* Problem description: In the abstract on cyclic AMP and calcium extrusion from platelets below, by what factor did 10 μM forskolin increase the V m of the saturable component of Ca 2+ extrusion?

Cyclic AMP stimulates Ca 2+-ATPase-mediated Ca 2+ extrusion from human platelets

Abstract

The effect of cAMP on active Ca 2+ extrusion across the plasma membrane of intact human platelets was studied using quin2, a fluorimetric indicator of free Ca 2+ in the cytoplasmic compartment ([Ca 2+] cy1). Elevations of cAMP were achieved by incubation with dibutyryl-cAMP or by forskolin, which was found to selectively elevate cAMP without affecting cGMP levels. Progress curves of Ca 2+ extrusion from quin2-overloaded platelets were measured. The rate vs. [Ca 2+] cyt characteristic was calculated as previously described (Johansson, J.S. and Haynes, D.H. (1988) J. Membr. Biol. 104, 147–163). Forskolin, at a maximally effective concentration of 10 μM, was shown to stimulate Ca 2+ extrusion by increasing by a factor of 1.6 ± 0.5 the V m of a saturable component, previously identified with a Ca 2+ Mg 2+-ATPase located in the plasma membrane. Neither the K m (80 nM) or Hill coefficient (1.7 ± 0.3) of the Ca 2+-ATPase was affected. Forskolin had no effect on the linear, non-saturable component of extrusion (previously identified with a Na +/Ca 2+ exchanger) over the [Ca 2+] cyt range examined (50–1500 nM), Dibutyryl-cAMP (Bt 2-cAMP, 1 mM) stimulated the Ca 2+ Mg 2+-ATPase component of Ca 2+ extrusion by a factor of 2.0 ± 0.6. Separate experiments showed that 10 μM forskolin reduces the resting [Ca 2+] cyt from 112 nM to 96 nM. Mathematical analysis showed that this can be accounted for by the above-mentioned increase in V m of the pump, countered by a 37–74% increase in the rate constant for passive Ca 2+ leakage across the plasma membrane. The results suggest two mechanisms by which prostacyclin-induced elevation of cAMP inhibits platelet aggregation: (a) lowering of resting [Ca 2+] cyt and (b) increasing the rate of Ca 2+ extrusion after the initial influx or triggered release event.

* Data listing:
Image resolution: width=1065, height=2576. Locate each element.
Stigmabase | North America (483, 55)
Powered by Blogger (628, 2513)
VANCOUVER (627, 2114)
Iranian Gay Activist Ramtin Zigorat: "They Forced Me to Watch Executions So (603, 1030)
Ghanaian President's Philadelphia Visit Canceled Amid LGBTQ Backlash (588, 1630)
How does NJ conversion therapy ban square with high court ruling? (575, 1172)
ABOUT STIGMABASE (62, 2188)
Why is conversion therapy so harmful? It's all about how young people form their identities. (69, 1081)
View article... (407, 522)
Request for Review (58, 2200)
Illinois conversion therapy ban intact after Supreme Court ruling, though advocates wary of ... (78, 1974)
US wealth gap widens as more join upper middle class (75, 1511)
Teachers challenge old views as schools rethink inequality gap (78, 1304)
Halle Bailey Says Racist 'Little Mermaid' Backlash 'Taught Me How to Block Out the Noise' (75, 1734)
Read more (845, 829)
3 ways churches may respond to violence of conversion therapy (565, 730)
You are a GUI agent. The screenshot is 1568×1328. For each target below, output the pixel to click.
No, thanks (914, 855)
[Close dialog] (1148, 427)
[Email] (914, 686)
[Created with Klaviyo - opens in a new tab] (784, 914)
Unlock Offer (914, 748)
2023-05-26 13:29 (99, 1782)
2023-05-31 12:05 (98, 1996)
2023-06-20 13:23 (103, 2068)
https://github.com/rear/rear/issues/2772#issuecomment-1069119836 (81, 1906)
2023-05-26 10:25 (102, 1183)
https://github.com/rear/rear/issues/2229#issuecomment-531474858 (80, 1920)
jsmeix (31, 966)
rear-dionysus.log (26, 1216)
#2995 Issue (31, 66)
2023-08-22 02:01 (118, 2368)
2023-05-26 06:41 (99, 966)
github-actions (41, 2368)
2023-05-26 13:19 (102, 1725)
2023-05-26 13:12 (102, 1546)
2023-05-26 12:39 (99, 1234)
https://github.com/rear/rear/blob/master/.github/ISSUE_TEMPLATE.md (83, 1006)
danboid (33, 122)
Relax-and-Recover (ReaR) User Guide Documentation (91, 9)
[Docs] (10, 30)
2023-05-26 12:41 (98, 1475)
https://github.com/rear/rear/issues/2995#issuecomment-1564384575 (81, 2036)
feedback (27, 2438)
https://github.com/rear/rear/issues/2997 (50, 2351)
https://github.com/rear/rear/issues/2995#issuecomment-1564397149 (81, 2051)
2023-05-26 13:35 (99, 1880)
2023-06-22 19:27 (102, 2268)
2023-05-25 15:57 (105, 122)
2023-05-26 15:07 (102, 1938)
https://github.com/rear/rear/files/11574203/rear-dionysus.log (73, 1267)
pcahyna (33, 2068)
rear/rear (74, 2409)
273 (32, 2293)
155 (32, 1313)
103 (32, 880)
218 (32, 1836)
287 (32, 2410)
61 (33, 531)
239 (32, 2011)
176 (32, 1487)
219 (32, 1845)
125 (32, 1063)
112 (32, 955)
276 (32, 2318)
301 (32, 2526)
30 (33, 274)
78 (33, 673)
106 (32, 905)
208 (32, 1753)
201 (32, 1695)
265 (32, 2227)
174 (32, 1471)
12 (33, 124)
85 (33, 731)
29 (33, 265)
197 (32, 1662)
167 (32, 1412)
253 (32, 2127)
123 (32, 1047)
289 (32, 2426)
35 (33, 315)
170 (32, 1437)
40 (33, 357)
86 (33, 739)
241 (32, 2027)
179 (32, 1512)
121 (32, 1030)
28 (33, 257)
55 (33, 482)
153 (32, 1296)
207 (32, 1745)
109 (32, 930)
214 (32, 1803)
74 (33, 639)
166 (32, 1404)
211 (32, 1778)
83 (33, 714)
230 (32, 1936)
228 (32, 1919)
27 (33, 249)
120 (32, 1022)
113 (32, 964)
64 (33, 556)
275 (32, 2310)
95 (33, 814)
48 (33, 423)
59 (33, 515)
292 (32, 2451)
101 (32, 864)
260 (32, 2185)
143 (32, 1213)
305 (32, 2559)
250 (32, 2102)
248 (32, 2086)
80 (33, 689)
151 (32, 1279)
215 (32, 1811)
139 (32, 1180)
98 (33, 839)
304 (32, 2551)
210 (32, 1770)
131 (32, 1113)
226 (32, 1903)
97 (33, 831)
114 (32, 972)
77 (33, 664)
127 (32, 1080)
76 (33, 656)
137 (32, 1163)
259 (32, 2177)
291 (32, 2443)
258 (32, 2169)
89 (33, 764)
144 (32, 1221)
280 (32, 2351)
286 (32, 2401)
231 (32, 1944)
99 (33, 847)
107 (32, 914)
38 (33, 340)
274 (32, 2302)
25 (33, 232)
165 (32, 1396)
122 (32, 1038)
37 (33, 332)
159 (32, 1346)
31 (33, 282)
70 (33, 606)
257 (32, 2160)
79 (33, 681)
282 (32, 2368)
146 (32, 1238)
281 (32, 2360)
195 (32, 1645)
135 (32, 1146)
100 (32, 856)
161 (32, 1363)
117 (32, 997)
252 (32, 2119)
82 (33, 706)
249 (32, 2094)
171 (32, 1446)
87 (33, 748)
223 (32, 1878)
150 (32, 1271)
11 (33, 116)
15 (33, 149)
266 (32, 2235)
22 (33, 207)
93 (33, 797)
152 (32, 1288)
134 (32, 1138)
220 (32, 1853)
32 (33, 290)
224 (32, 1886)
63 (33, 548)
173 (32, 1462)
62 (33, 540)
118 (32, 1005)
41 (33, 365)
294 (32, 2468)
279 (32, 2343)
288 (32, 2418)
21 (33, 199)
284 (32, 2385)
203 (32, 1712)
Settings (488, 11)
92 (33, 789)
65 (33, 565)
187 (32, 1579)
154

* Reply: 1.6 ± 0.5